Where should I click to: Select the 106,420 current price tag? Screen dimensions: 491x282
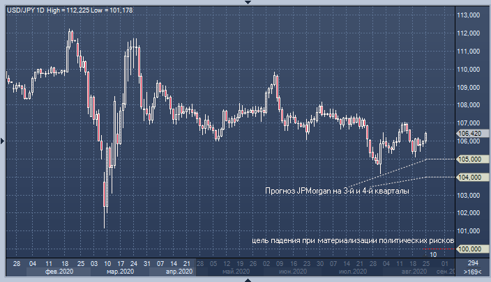point(468,132)
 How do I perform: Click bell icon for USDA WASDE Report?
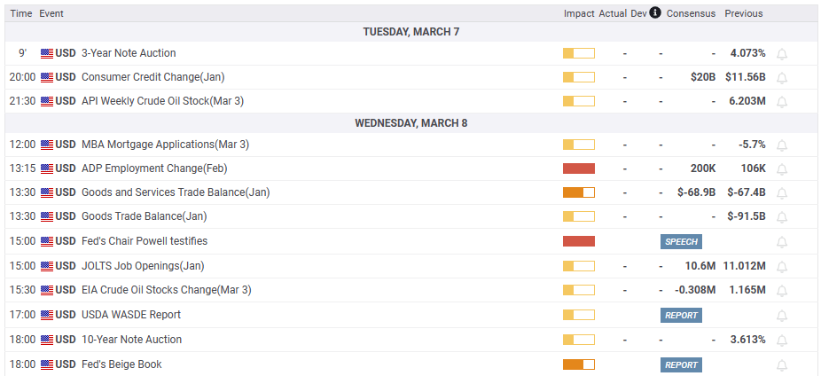(x=782, y=315)
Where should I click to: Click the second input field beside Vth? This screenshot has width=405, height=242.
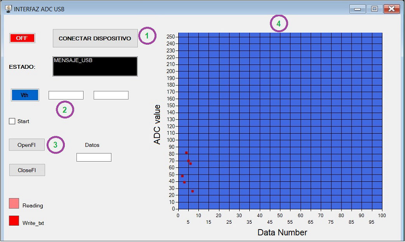click(x=111, y=95)
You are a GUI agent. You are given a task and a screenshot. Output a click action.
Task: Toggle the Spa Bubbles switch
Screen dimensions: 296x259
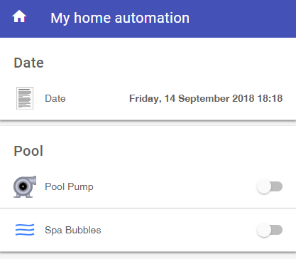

- Exercise goal:
Rewrite all of the data above as a Markdown table with the columns Row and Line, giving each non-blank line its own numbered row. Leave the pictures out of the answer.

- Full solution:
| Row | Line |
|---|---|
| 1 | Where should I click to: Select the 106,420 current price tag? Screen dimensions: 491x282 |
| 2 | point(468,132) |
| 3 |  How do I perform: Click bell icon for USDA WASDE Report? |
| 4 | (x=782, y=315) |
| 5 | Where should I click to: Click the second input field beside Vth? This screenshot has width=405, height=242. |
| 6 | click(x=111, y=95) |
| 7 | You are a GUI agent. You are given a task and a screenshot. Output a click action. |
| 8 | Task: Toggle the Spa Bubbles switch |
| 9 | Screen dimensions: 296x259 |